Le G7, une disparition réjouissante

Par Immanuel Wallerstein  |  27 août 2018     →    Version imprimable de cet article Imprimer

Une institution portant le nom de G7 tenait sa réunion annuelle les 12 et 13 juin derniers à Charlevoix, au Québec. Le président Trump, présent au début des travaux, prit congé rapidement. Les divergences avec ses partenaires s’avérant totalement inconciliables, le groupe des six autres pays négocia simplement avec lui la production d’un communiqué très anodin au titre de l’habituelle déclaration commune.

Après quoi Trump fit volte-face et refusa d’associer sa signature à quelque communiqué que ce soit. Les Six rédigèrent alors une nouvelle déclaration reflétant cette fois leurs positions. Furieux, Trump répondit par des insultes.

L’épisode a été décrit par la presse internationale comme un camouflet politique réciproque entre Trump et les six autres chefs d’État ou de gouvernement présents au sommet. La plupart des commentateurs voient aussi dans cet affrontement la fin du G7 en tant qu’acteur majeur de la politique internationale.

Mais au fait, qu’est-ce que le G7 ? Qui en a eu l’idée ? Pour quelle finalité ? Rien n’est moins clair. Le nom lui-même de l’institution n’a cessé de changer, tout comme le nombre de ses membres. Beaucoup estiment qu’il existe désormais des instances de rencontre plus décisives – celles notamment du G20 et du G2. Sans compter l’Organisation de coopération de Shanghai, créée en opposition au G7 et qui n’admet en son sein ni les États-Unis ni les pays d’Europe de l’Ouest.

Le premier indice quant aux origines du concept réside dans la datation de l’idée même d’un G7. C’était au début des années 70. Il n’existait alors aucune instance dont les États-Unis soient un acteur parmi d’autres et à égalité avec eux.

Souvenons-nous que, entre la fin de la Seconde Guerre mondiale et les années 60, les États-Unis étaient la puissance hégémonique du système-monde moderne. C’étaient eux qui conviaient les autres nations aux réunions internationales souhaitées par eux pour des raisons à leur convenance. Ces réunions avaient pour principal objet de promouvoir les politiques qui leur semblaient sages ou utiles (à eux-mêmes).

Mais avec l’arrivée des années 60, Washington dut renoncer à des pratiques aussi arbitraires. Une résistance s’était levée face à ces procédés unilatéraux, qui signait l’amorce du déclin des États-Unis en tant que puissance hégémonique.

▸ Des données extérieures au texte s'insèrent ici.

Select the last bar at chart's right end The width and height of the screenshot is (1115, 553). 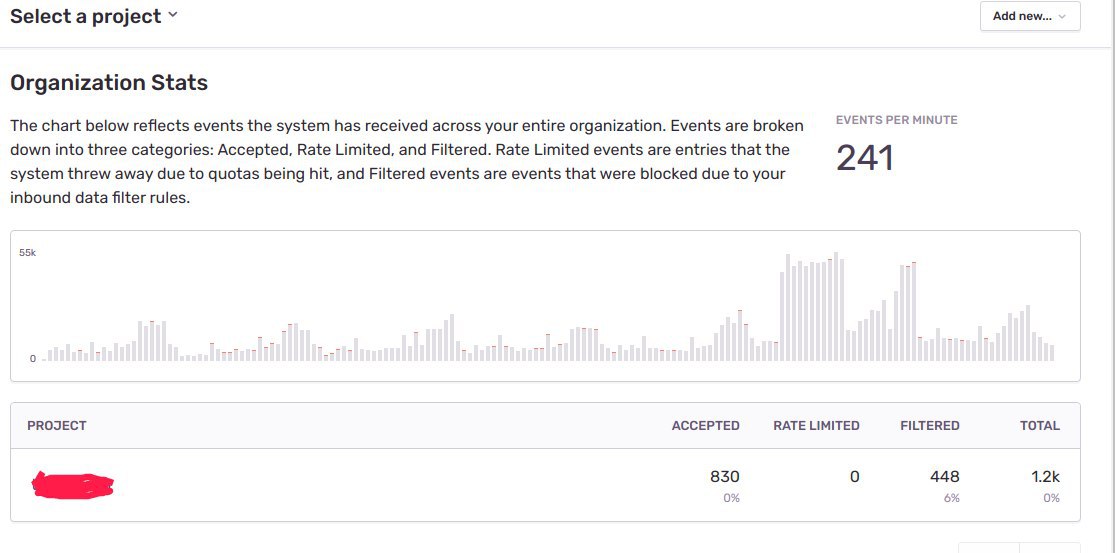pyautogui.click(x=1052, y=353)
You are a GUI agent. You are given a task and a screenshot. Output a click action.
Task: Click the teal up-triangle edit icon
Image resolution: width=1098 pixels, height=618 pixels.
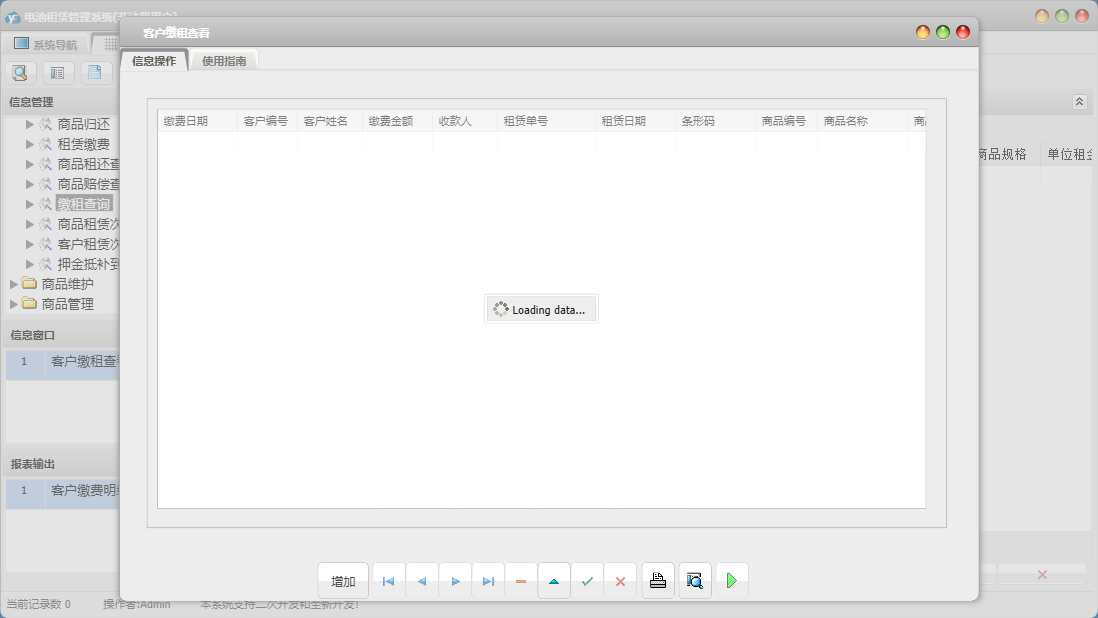click(554, 581)
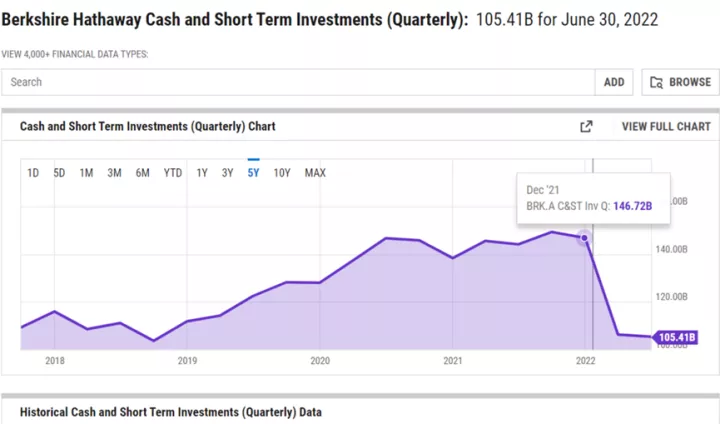Show the 1Y chart range

[202, 173]
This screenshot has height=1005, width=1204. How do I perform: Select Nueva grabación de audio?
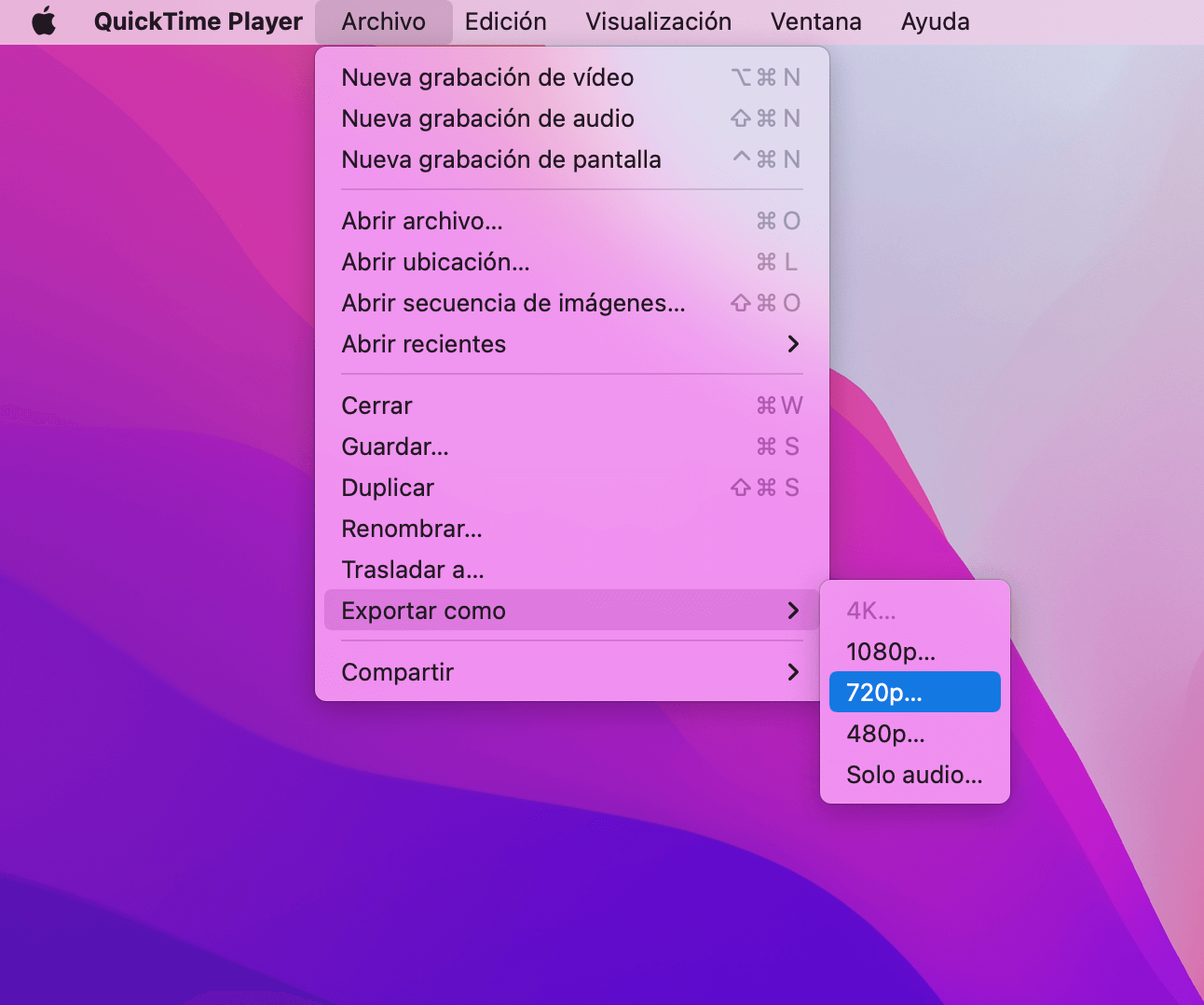(x=487, y=118)
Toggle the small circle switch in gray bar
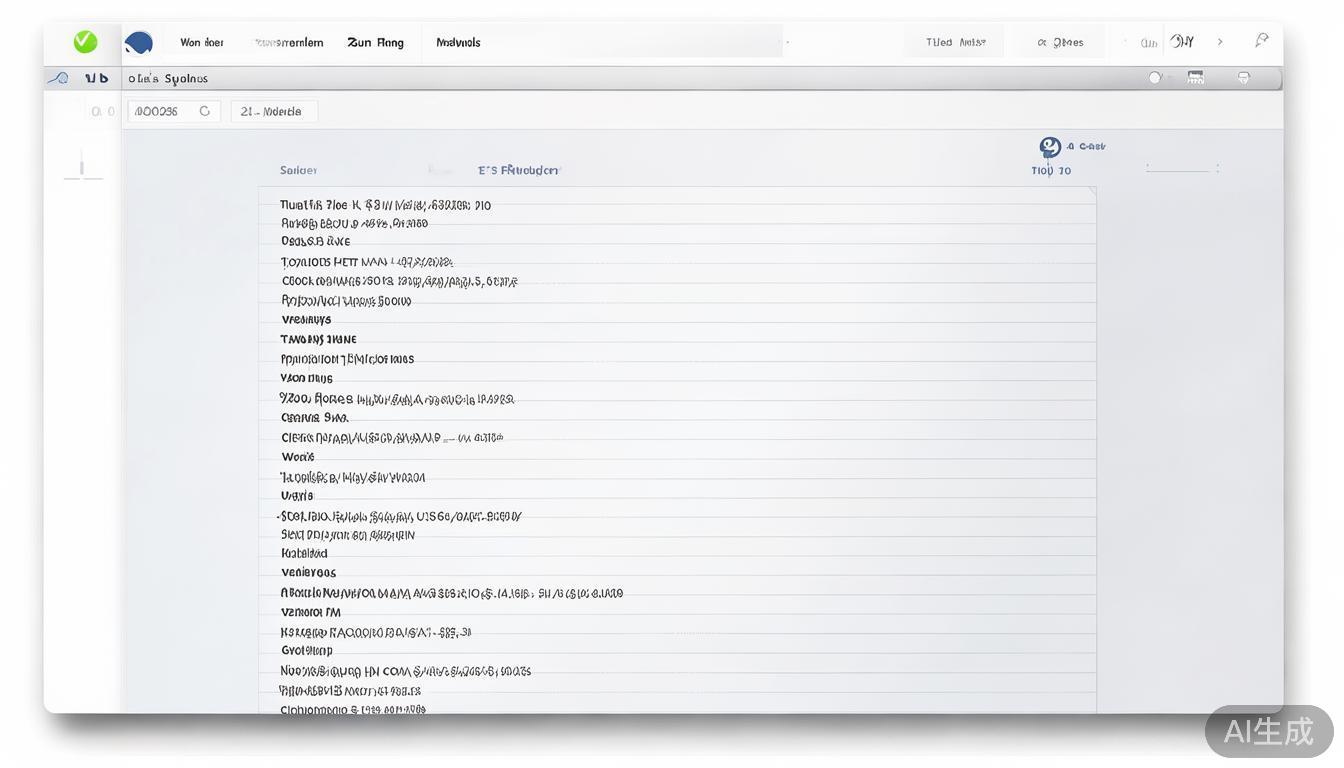Image resolution: width=1344 pixels, height=768 pixels. click(x=1155, y=78)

Pour rester au centre du jeu, ils changèrent alors de stratégie et se mirent en quête des moyens permettant tout au moins de freiner ce déclin. L’un de ces moyens fut de proposer à certaines des principales puissances industrialisées le statut de « partenaire » dans la conduite des affaires mondiales. L’offre consistait en un accord donnant-donnant, les États promus à ce rang s’engageant en retour à ne pas s’écarter outre-mesure des politiques souhaitées par Washington.

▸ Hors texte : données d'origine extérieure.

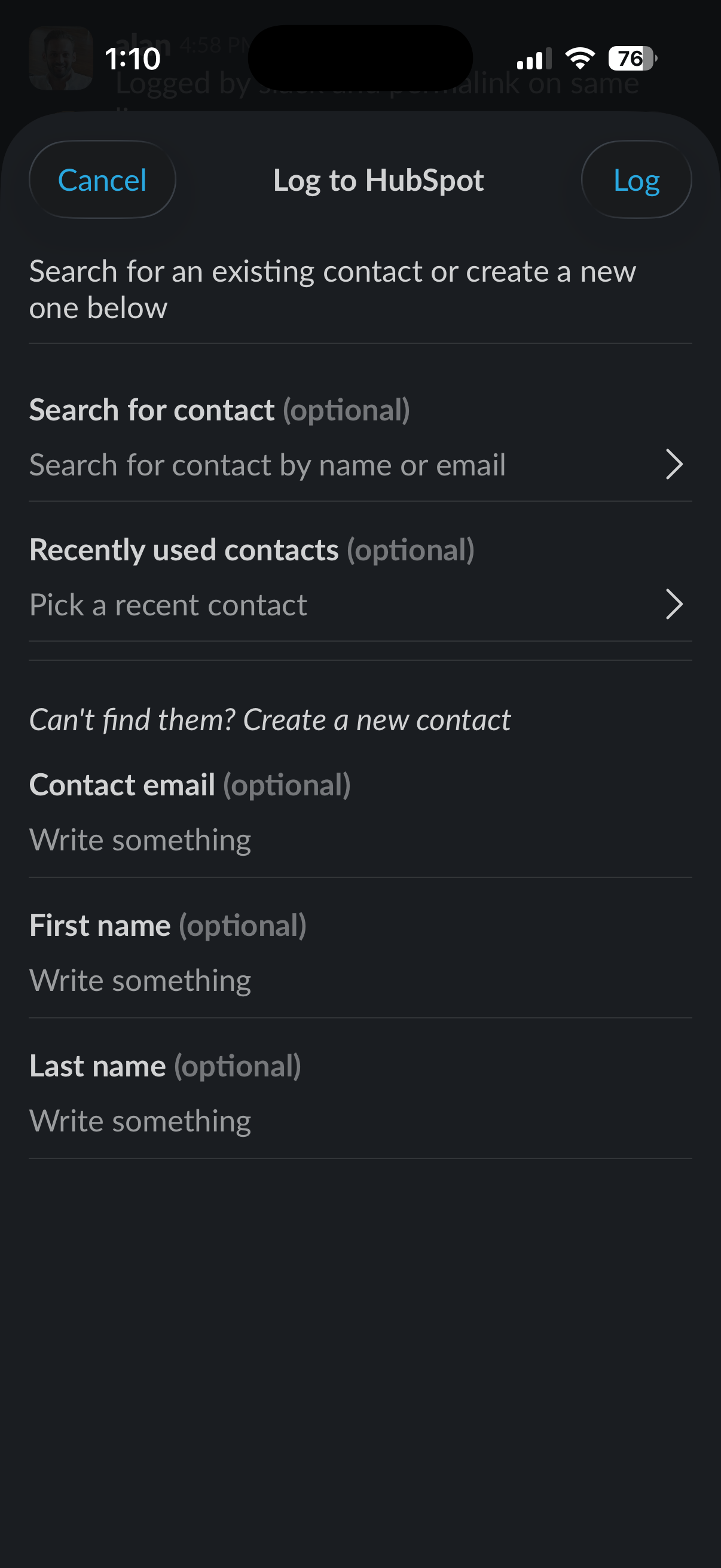721x1568 pixels.
Task: Tap the Search for contact label
Action: pos(152,410)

En ce sens, on pourrait soutenir que le G7 est une invention américaine qui s’inscrivait dans la visée de ce nouveau partenariat. Mais à l’inverse, un moment clé du développement historique de l’idée de G7 fut le premier sommet annuel des principaux chefs d’État et de gouvernement, par opposition aux rencontres de moindre niveau qui existaient déjà entre, par exemple, les ministres des finances. Or cette initiative vint non pas des États-Unis mais de la France.

C’est Valéry Giscard d’Estaing, le président français d’alors, qui organisa ce premier forum annuel des principaux dirigeants de la planète, à Rambouillet en 1975. Pourquoi jugeait-il si important qu’un tel événement eût lieu ? L’une des explications possibles est qu’il y voyait un moyen de restreindre encore la puissance américaine : placés devant la situation de négocier face à l’ensemble des autres dirigeants, tous porteurs de priorités différentes, les États-Unis seraient bien obligés de transiger. Et puisque l’accord sur la transaction serait scellé par les plus hauts dirigeants eux-mêmes, il serait plus difficile à quiconque d’entre eux de renier sa signature par la suite.

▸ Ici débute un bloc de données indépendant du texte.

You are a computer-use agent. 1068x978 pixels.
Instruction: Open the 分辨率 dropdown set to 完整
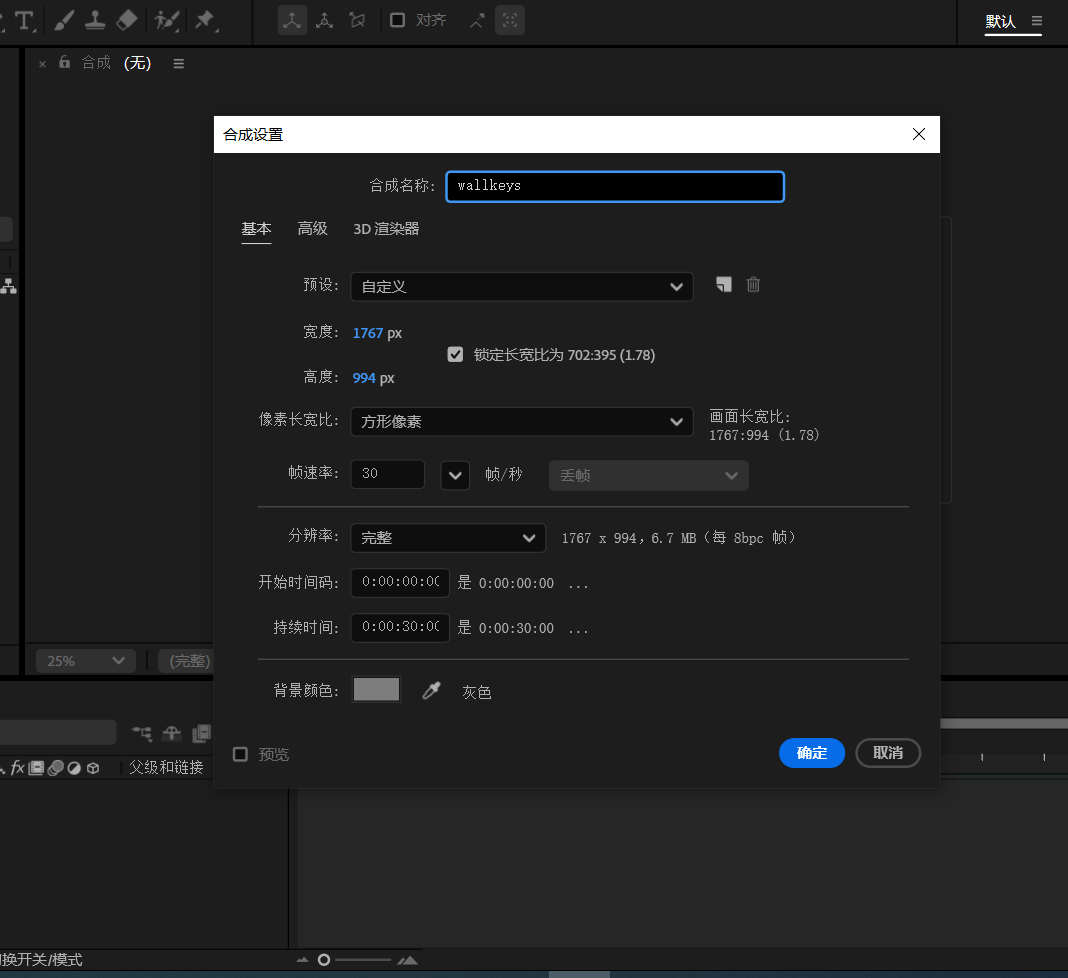(448, 538)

Rambouillet marqua le début d’une confrontation entre les États-Unis et plusieurs puissances européennes (mais plus particulièrement la France) sur tous les grands dossiers internationaux. Dans cette confrontation, les États-Unis ne cessèrent de perdre du terrain. En 2003, ils subirent un affront cinglant en échouant, pour la première fois de l’histoire, à réunir ne fût-ce qu’une majorité simple au Conseil de sécurité de l’ONU sur leur plan d’invasion de l’Irak. Cette année enfin, à Charlevoix, ils n’ont même pas pu concéder une banale déclaration commune aux six autres membres du G7.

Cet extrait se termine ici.